An EGD such as a laryngeal mask airway (LMA) may fail to oxygenate the patient in this setting as (a) correct seating in the pharynx may be difficult due to retropharyngeal swelling or a displaced laryngeal inlet and (b) even if correctly seated, extensive edema at or above the level of the cords may preclude effective ventilation. However, several centers have reported successful oxygenation of patients with LMAs in failed airway situations due to neck hematomas45,59,68,69 or other obstructing pathology.70,71 This may occur as the EGD bypasses more proximal edematous and obstructing soft tissues, allowing positive pressure ventilation from a position immediately in front of the laryngeal inlet. While the correct response in the failed airway (can’t intubate, can’t oxygenate) situation is a surgical airway, it is worth a single attempt at EGD insertion while preparations are underway to proceed with a surgical airway.61
I Thought that Awake Endoscopic Intubation Was the Foolproof Gold Standard for Difficult Airway. Why Did the Patient Obstruct During Application of Topical Airway Anesthesia?

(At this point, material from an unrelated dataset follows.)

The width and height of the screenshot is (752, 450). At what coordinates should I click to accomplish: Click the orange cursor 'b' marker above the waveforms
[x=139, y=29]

Loss of the airway during application of topical airway anesthesia67,71,72 or attempted awake oral or nasal endoscopic intubation8,45,54,73 in the patient with a neck hematoma or other obstructing pathology is well described. Apart from the natural progression of the disease process, this may occur for a number of reasons:
Patient panic: As the dyspneic patient desperately tries to inspire, the high negative inspiratory pressure applied to an already narrowed, collapsible upper airway may contribute to complete collapse.74,75
Direct effect of local anesthetic agents on upper airway mechanoreceptors. The existence of laryngeal and supralaryngeal pressure and stretch receptors has been hypothesized, responsible for maintaining airway patency by responding to negative intraluminal airway pressure via increasing neural and muscular activity76,77 (see section “Can Topical Lidocaine Anesthesia of the Upper Airway Cause Airway Obstruction?” in Chapter 3). The activity of such receptors can be affected or abolished by application of topical airway anesthesia.76,77 This in turn can significantly affect inspiratory flow, even in normal individuals. Pulmonary function studies in healthy volunteers have demonstrated a significant reduction in maximal,78 peak, and forced79 inspiratory flow rates following topical airway anesthesia. Studies of the sleep-apnea population in whom topical airway anesthesia has been applied have also shown worsening of obstructive parameters. This is an underappreciated side effect of topical airway anesthesia and in the patient with a tenuous airway may be an important phenomenon to consider. It does not preclude proceeding with awake oral or nasal tracheal intubation with topical airway anesthesia, but does underscore the need for planning and an airway double setup. In addition, in any patient with significant obstructing airway pathology, awake tracheostomy or open cricothyrotomy should be considered as a primary technique.